● GOAL OF THE EXERCISE: Once you have read the data below, print all of it exactly.

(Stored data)

*** Begin section ***

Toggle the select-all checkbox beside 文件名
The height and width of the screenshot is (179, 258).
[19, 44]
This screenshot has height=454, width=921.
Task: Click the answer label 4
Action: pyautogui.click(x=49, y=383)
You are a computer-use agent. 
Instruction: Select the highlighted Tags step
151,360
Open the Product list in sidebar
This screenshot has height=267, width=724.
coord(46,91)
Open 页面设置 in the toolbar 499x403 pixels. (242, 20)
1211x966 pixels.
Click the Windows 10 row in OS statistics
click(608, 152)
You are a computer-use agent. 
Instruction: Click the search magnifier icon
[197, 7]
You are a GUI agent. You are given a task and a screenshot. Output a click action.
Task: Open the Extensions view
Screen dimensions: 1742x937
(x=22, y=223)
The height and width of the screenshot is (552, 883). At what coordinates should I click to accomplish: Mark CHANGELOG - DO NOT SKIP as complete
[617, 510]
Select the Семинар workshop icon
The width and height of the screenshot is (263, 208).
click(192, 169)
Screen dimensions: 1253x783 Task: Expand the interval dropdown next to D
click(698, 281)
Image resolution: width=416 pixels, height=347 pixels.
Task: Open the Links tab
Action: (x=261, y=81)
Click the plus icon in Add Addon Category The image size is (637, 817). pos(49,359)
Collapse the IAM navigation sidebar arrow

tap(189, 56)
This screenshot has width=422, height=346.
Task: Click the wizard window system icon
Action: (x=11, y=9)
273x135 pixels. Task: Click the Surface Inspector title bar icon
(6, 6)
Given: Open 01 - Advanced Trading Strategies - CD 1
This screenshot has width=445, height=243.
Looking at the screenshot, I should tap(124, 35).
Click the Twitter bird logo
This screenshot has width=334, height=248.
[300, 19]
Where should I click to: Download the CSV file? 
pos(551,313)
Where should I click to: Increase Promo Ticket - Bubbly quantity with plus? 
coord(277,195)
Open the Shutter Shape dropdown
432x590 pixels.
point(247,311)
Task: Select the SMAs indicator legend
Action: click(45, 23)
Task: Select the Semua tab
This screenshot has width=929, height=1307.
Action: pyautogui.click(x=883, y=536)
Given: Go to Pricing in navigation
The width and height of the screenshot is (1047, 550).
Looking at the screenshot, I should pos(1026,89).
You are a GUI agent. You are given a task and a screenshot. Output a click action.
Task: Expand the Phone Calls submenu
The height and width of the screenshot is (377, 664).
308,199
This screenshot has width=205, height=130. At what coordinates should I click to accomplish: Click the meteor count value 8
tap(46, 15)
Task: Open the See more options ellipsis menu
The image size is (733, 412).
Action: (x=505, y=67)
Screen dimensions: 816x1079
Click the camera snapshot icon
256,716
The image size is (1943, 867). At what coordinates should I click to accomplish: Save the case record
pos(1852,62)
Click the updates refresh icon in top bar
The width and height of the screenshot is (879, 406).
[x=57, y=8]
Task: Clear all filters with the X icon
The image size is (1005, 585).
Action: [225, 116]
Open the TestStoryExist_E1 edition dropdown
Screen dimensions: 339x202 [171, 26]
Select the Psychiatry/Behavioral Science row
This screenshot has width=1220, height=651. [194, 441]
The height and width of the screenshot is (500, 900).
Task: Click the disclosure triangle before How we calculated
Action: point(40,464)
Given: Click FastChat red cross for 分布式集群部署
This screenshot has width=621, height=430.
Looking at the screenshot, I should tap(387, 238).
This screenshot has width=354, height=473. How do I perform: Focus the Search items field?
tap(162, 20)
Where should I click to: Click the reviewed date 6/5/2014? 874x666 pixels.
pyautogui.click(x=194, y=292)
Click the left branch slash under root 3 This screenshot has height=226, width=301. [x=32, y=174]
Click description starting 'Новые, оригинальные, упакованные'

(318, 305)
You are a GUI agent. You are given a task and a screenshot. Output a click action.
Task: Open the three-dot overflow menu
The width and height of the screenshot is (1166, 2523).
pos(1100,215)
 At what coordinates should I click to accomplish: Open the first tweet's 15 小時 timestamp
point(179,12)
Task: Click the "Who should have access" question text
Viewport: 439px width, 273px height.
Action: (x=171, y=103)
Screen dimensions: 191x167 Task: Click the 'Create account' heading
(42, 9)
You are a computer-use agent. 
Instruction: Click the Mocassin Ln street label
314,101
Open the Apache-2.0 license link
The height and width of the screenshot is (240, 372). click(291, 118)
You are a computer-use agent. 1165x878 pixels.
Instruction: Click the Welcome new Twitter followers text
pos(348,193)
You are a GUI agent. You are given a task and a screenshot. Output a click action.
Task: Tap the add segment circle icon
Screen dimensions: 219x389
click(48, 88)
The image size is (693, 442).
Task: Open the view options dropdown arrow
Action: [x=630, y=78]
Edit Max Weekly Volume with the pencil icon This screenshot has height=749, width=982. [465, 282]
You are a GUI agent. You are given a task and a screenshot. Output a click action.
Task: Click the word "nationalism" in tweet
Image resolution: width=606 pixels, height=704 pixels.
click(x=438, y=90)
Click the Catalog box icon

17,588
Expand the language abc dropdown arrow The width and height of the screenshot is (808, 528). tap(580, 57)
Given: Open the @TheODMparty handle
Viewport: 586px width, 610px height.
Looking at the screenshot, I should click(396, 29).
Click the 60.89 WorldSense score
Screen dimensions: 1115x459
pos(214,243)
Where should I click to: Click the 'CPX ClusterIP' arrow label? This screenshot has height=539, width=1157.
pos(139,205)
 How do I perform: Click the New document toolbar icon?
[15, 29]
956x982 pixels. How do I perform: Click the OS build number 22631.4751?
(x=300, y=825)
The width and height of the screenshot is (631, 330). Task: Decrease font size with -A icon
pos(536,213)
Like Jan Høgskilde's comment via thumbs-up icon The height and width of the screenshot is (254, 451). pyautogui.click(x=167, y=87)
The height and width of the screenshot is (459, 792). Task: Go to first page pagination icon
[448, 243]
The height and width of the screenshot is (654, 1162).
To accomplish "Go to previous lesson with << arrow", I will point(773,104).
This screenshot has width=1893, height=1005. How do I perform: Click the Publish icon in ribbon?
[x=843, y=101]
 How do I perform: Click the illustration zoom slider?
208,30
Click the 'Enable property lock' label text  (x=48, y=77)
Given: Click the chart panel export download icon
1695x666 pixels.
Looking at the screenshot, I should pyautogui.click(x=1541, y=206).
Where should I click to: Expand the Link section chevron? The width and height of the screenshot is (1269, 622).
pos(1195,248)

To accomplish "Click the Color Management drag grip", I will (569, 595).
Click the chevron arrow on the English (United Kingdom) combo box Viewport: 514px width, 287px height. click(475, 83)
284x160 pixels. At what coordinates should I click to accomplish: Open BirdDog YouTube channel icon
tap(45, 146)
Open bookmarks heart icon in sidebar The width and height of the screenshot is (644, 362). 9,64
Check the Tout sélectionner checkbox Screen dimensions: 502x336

*** End section ***

● RESULT:
Toggle the select-all checkbox beside 文件名
The height and width of the screenshot is (179, 258).
[19, 44]
This screenshot has height=454, width=921.
Task: Click the answer label 4
Action: pyautogui.click(x=49, y=383)
You are a computer-use agent. 
Instruction: Select the highlighted Tags step
151,360
Open the Product list in sidebar
This screenshot has height=267, width=724.
coord(46,91)
Open 页面设置 in the toolbar 499x403 pixels. (242, 20)
1211x966 pixels.
Click the Windows 10 row in OS statistics
click(608, 152)
You are a computer-use agent. 
Instruction: Click the search magnifier icon
[197, 7]
You are a GUI agent. You are given a task and a screenshot. Output a click action.
Task: Open the Extensions view
Screen dimensions: 1742x937
(x=22, y=223)
The height and width of the screenshot is (552, 883). At what coordinates should I click to accomplish: Mark CHANGELOG - DO NOT SKIP as complete
[617, 510]
Select the Семинар workshop icon
The width and height of the screenshot is (263, 208).
click(192, 169)
Screen dimensions: 1253x783 Task: Expand the interval dropdown next to D
click(698, 281)
Image resolution: width=416 pixels, height=347 pixels.
Task: Open the Links tab
Action: (x=261, y=81)
Click the plus icon in Add Addon Category The image size is (637, 817). pos(49,359)
Collapse the IAM navigation sidebar arrow

tap(189, 56)
This screenshot has width=422, height=346.
Task: Click the wizard window system icon
Action: (x=11, y=9)
273x135 pixels. Task: Click the Surface Inspector title bar icon
(6, 6)
Given: Open 01 - Advanced Trading Strategies - CD 1
This screenshot has width=445, height=243.
Looking at the screenshot, I should tap(124, 35).
Click the Twitter bird logo
This screenshot has width=334, height=248.
[300, 19]
Where should I click to: Download the CSV file? 
pos(551,313)
Where should I click to: Increase Promo Ticket - Bubbly quantity with plus? 
coord(277,195)
Open the Shutter Shape dropdown
432x590 pixels.
point(247,311)
Task: Select the SMAs indicator legend
Action: click(45, 23)
Task: Select the Semua tab
This screenshot has width=929, height=1307.
Action: pyautogui.click(x=883, y=536)
Given: Go to Pricing in navigation
The width and height of the screenshot is (1047, 550).
Looking at the screenshot, I should pos(1026,89).
You are a GUI agent. You are given a task and a screenshot. Output a click action.
Task: Expand the Phone Calls submenu
The height and width of the screenshot is (377, 664).
308,199
This screenshot has width=205, height=130. At what coordinates should I click to accomplish: Click the meteor count value 8
tap(46, 15)
Task: Open the See more options ellipsis menu
The image size is (733, 412).
Action: (x=505, y=67)
Screen dimensions: 816x1079
Click the camera snapshot icon
256,716
The image size is (1943, 867). At what coordinates should I click to accomplish: Save the case record
pos(1852,62)
Click the updates refresh icon in top bar
The width and height of the screenshot is (879, 406).
[x=57, y=8]
Task: Clear all filters with the X icon
The image size is (1005, 585).
Action: [225, 116]
Open the TestStoryExist_E1 edition dropdown
Screen dimensions: 339x202 [171, 26]
Select the Psychiatry/Behavioral Science row
This screenshot has width=1220, height=651. [194, 441]
The height and width of the screenshot is (500, 900).
Task: Click the disclosure triangle before How we calculated
Action: point(40,464)
Given: Click FastChat red cross for 分布式集群部署
This screenshot has width=621, height=430.
Looking at the screenshot, I should tap(387, 238).
This screenshot has width=354, height=473. How do I perform: Focus the Search items field?
tap(162, 20)
Where should I click to: Click the reviewed date 6/5/2014? 874x666 pixels.
pyautogui.click(x=194, y=292)
Click the left branch slash under root 3 This screenshot has height=226, width=301. [x=32, y=174]
Click description starting 'Новые, оригинальные, упакованные'

(318, 305)
You are a GUI agent. You are given a task and a screenshot. Output a click action.
Task: Open the three-dot overflow menu
The width and height of the screenshot is (1166, 2523).
pos(1100,215)
 At what coordinates should I click to accomplish: Open the first tweet's 15 小時 timestamp
point(179,12)
Task: Click the "Who should have access" question text
Viewport: 439px width, 273px height.
Action: (x=171, y=103)
Screen dimensions: 191x167 Task: Click the 'Create account' heading
(42, 9)
You are a computer-use agent. 
Instruction: Click the Mocassin Ln street label
314,101
Open the Apache-2.0 license link
The height and width of the screenshot is (240, 372). click(291, 118)
You are a computer-use agent. 1165x878 pixels.
Instruction: Click the Welcome new Twitter followers text
pos(348,193)
You are a GUI agent. You are given a task and a screenshot. Output a click action.
Task: Tap the add segment circle icon
Screen dimensions: 219x389
click(48, 88)
The image size is (693, 442).
Task: Open the view options dropdown arrow
Action: [x=630, y=78]
Edit Max Weekly Volume with the pencil icon This screenshot has height=749, width=982. [465, 282]
You are a GUI agent. You are given a task and a screenshot. Output a click action.
Task: Click the word "nationalism" in tweet
Image resolution: width=606 pixels, height=704 pixels.
click(x=438, y=90)
Click the Catalog box icon

17,588
Expand the language abc dropdown arrow The width and height of the screenshot is (808, 528). tap(580, 57)
Given: Open the @TheODMparty handle
Viewport: 586px width, 610px height.
Looking at the screenshot, I should click(396, 29).
Click the 60.89 WorldSense score
Screen dimensions: 1115x459
pos(214,243)
Where should I click to: Click the 'CPX ClusterIP' arrow label? This screenshot has height=539, width=1157.
pos(139,205)
 How do I perform: Click the New document toolbar icon?
[15, 29]
956x982 pixels. How do I perform: Click the OS build number 22631.4751?
(x=300, y=825)
The width and height of the screenshot is (631, 330). Task: Decrease font size with -A icon
pos(536,213)
Like Jan Høgskilde's comment via thumbs-up icon The height and width of the screenshot is (254, 451). pyautogui.click(x=167, y=87)
The height and width of the screenshot is (459, 792). Task: Go to first page pagination icon
[448, 243]
The height and width of the screenshot is (654, 1162).
To accomplish "Go to previous lesson with << arrow", I will point(773,104).
This screenshot has width=1893, height=1005. How do I perform: Click the Publish icon in ribbon?
[x=843, y=101]
 How do I perform: Click the illustration zoom slider?
208,30
Click the 'Enable property lock' label text  (x=48, y=77)
Given: Click the chart panel export download icon
1695x666 pixels.
Looking at the screenshot, I should pyautogui.click(x=1541, y=206).
Where should I click to: Expand the Link section chevron? The width and height of the screenshot is (1269, 622).
pos(1195,248)

To accomplish "Click the Color Management drag grip", I will (569, 595).
Click the chevron arrow on the English (United Kingdom) combo box Viewport: 514px width, 287px height. click(475, 83)
284x160 pixels. At what coordinates should I click to accomplish: Open BirdDog YouTube channel icon
tap(45, 146)
Open bookmarks heart icon in sidebar The width and height of the screenshot is (644, 362). 9,64
Check the Tout sélectionner checkbox Screen dimensions: 502x336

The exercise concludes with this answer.